If adopted, the amendments will enter into force six months after their promulgation. The application and maintenance of records would be carried out by the Secretary of Labor, acting through an Under Secretary appointed by the garment industry, or the Under Secretary of Labor for the garment industry. Individual offenders could face fines of up to $50 million, depending on the seriousness of the situation.
Let’s talk incentives
Any registered manufacturer or non-profit entity providing workforce development opportunities within the industry is eligible for a grant of up to $5 million, as included in the broader package, applying to the secretary at work. Applicants with priority status will be at the top of the pile. For example, this includes businesses owned by minorities, veterans, or women, workplaces with collective bargaining units, or businesses with tenures longer than five years (because the average lifespan of a store of clothes is only 13 months).
Eligible grant projects can cover improved tools and equipment for manufacturers that improve safety, as well as training and education for garment workers.

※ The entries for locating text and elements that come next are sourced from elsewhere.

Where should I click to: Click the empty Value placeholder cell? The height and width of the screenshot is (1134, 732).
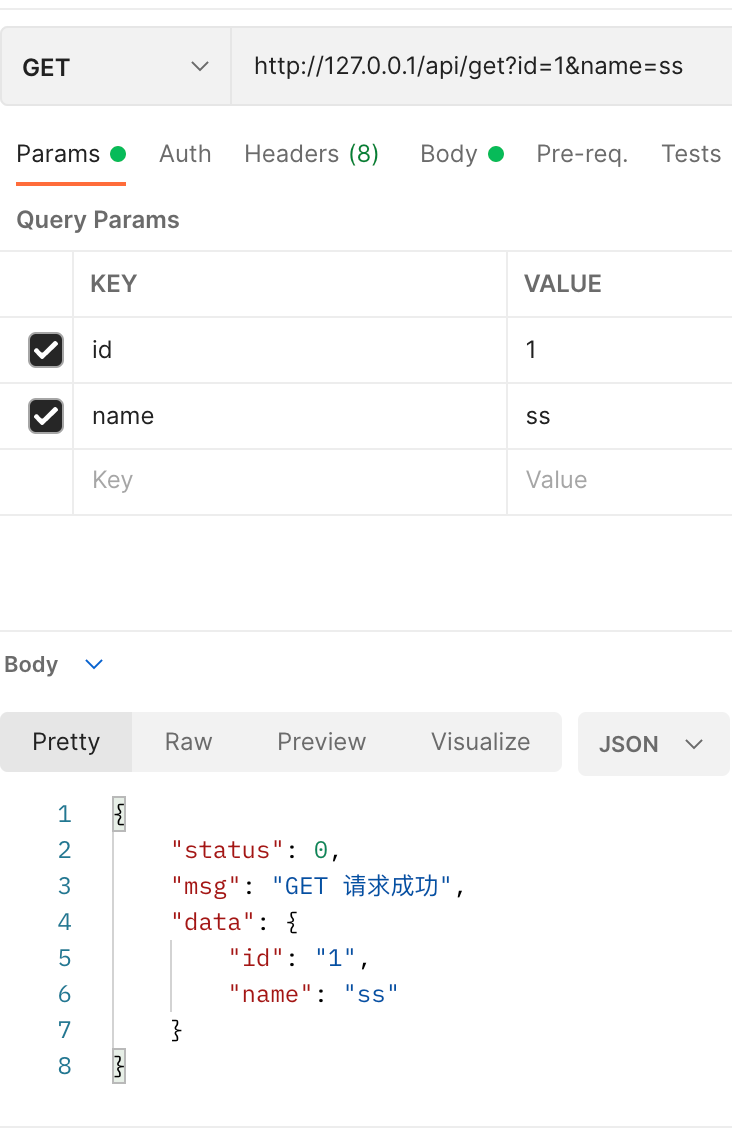(x=620, y=481)
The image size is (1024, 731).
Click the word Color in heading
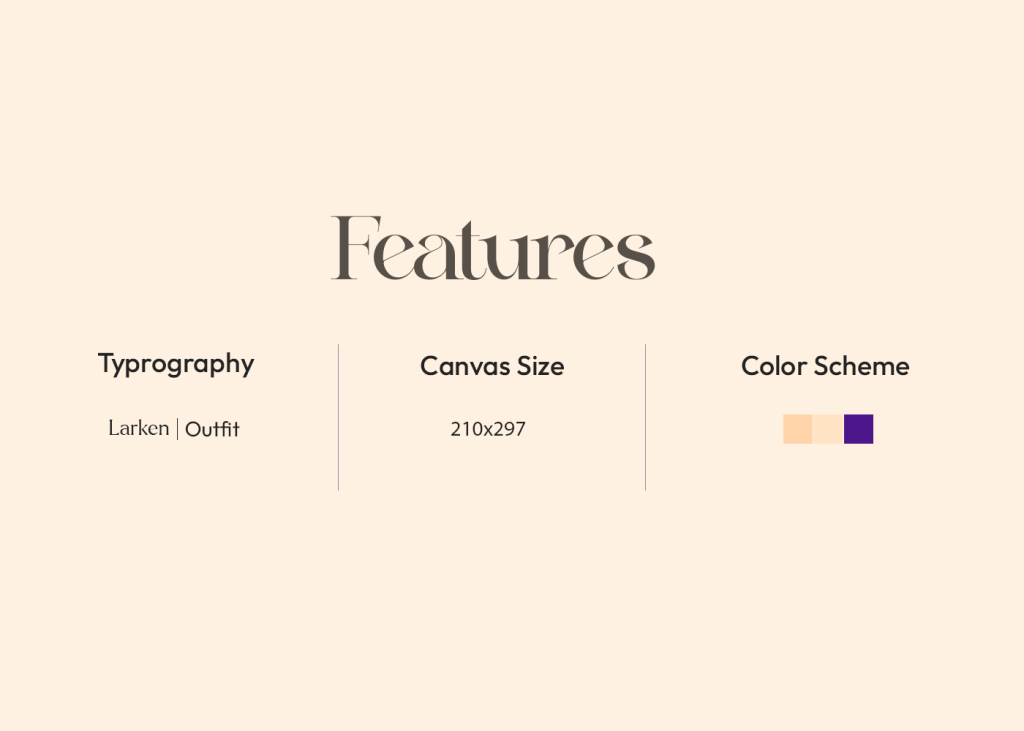click(x=774, y=366)
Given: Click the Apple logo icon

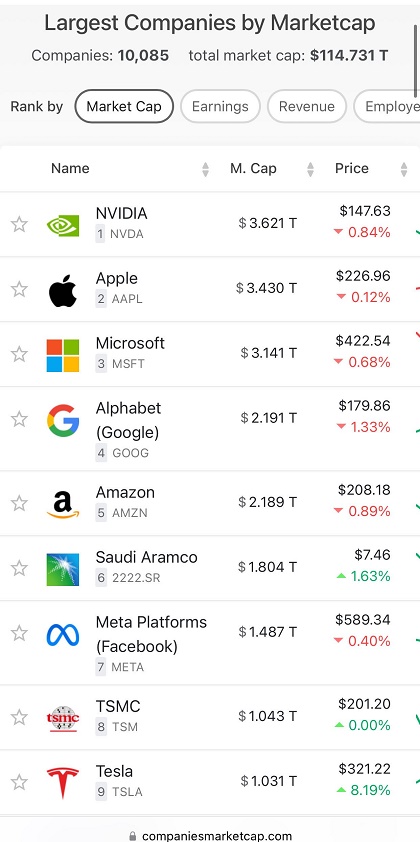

For nearby relocation tax credits, the 30% tax credit can be claimed in the first full tax year following the guidelines for relocating or increasing domestic employment to full-time. For clarity, the Commonwealth of Puerto Rico and the Commonwealth of the Northern Mariana Islands are included in the exchangeable relocation centers for the United States.
What it is not
While a pro-labour bill, the legislation has bipartisan elements Gillibrand says both sides can support (job creation and tax breaks, for starters). “The bill is quite simple. It just requires a fair work environment and fair treatment of workers, and it allows certain resources to do that,” Gillibrand told WWD. “The combination of this investment and the fact that it demands broader and better treatment of workers [is] a combination that has appeal, so we’ll be asking for a vote by the end of the year.
Sole operators of a garment business without employees, such as a tailor or seamstress, do not fall under the definition of a “clothing manufacturer” and are therefore omitted from the wording of the bill.
Although the bill alludes to a process for “resolving disputes over non-payment of wages,” it does not clarify timelines, procedures, or refer to existing fair business practices, as similar regulations do. such as the Unfair Commercial Practices Directive in the European Union, which exists for food and agriculture and limits payment terms to 30 or 60 days.